The opening speeches of the World Leaders Summit at COP26 in Glasgow, the UK on Monday were an amalgam of emotional calls to the world to bring down greenhouse gas emissions and save the planet.
Famed UK naturalist and broadcaster David Attenborough put on the best performance, asking the audience: “Is this how our story is due to end? A tale of the smartest species doomed by that all-too-human characteristic of failing to see the bigger picture in pursuit of short-term goals?”
But it was Prince Charles’ speech that impressed me the most.
Far more pragmatic and direct in its nature than most of the other speeches from political and business figures, the heir to the UK throne offered real direction for combating climate change, calling on the private sector to take the lead.
With “trillions of dollars at its disposal […] far beyond global GDP,” the private sector offered “the only real prospect of achieving fundamental transition” away from the fossil fuel economy to one that’s renewable and sustainable, he said. Many nation states simply can’t afford it, and individual actions alone will not suffice for the “systems-level” change that’s needed, the prince added.
He also hit on other exciting and important – if slightly buzzwordy – concepts in agrifoodtech, calling for a restoration of “natural capital,” the acceleration of “nature-based solutions,” and a “leveraging of the circular bio-economy.”
“After billions of years of evolution, nature is our best teacher,” Prince Charles said.
And he should know. In addition to being Prince of Wales, he is Duke of Cornwall, overseeing a vast 200-square mile fief concentrated in rural Southwest England with most of its (officially tax-exempt) income coming from land management, and with offshoot businesses working in agrifood production. He has even experimented with climate technologies on his own car; his Aston Martin convertible runs on biofuel from surplus English white wine and whey from the cheesemaking process.
Prince Charles also been vocal in his call for family farmers to come together to pursue sustainable practices.
But his speech at COP26 also highlighted the deep level of research he has undertaken with the private sector over the past two years to create a framework for combating climate change.
He referenced consultations with 300 CEOs in the creation of his sustainable markets initiative ‘Terra Carta.’ These CEOs, he said, had called for clear strategies within each sector — from agriculture to energy to health to fashion — to speed up the commercialization of innovations.
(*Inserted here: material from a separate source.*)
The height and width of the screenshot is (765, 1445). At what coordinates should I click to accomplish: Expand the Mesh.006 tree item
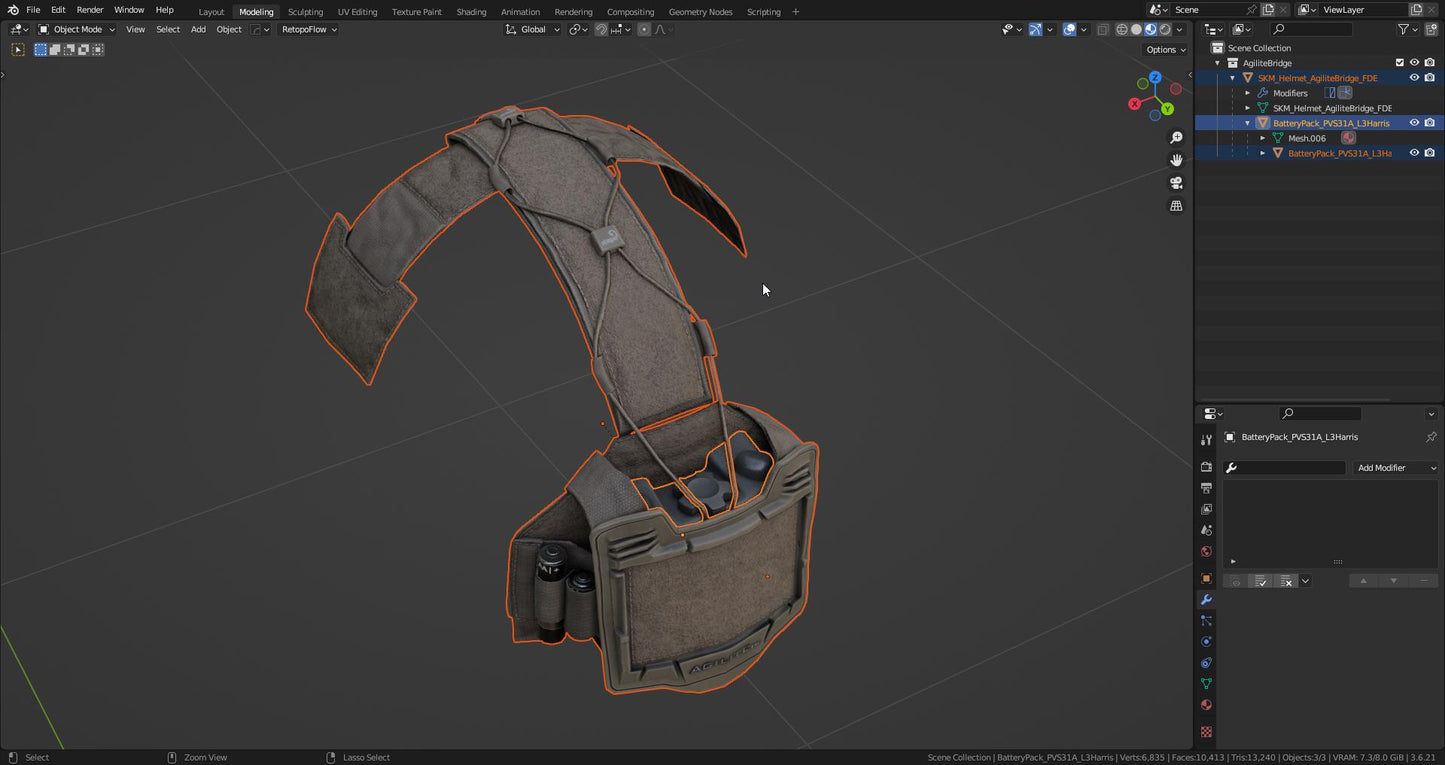[x=1263, y=138]
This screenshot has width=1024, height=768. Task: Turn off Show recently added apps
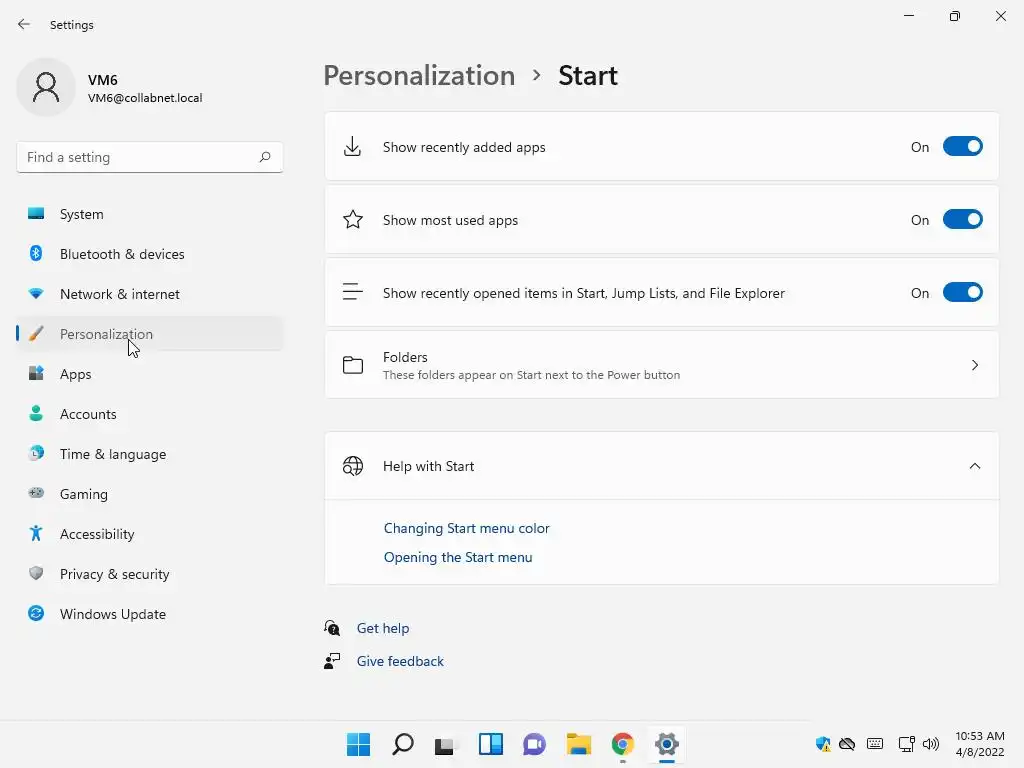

Pointing to the coronavirus pandemic and the rapid development of Covid-19 vaccines, he said that we now know the ability of the private sector to speed up timelines dramatically when it comes to pressing global issues.
Private market investors would be expected to front most of the investment in what Prince Charles said will be a “pipeline of sustainable and bankable projects at a sufficient scale.” However, the royal also underscored the need for governments and public bodies to help de-risk these investments by working with industry players “so they have the confidence to invest without goalposts suddenly moving.”
“There is no doubt in my mind that the private sector is ready to play its part and work with governments to find a path forward,” he said.
While this approach won’t sound especially ground-breaking for private investors and innovators in the agrifoodtech ecosystem, it was a welcome break from the many vagueries and platitudes offered by other leaders who mostly focused on outlining the challenge and magnitude of the problems it presents.
If this is our “last, best chance,” as Attenborough and many others say it is, Prince Charles’ well-researched and well-grounded approach — backed by his belief in natural systems — is worth taking seriously.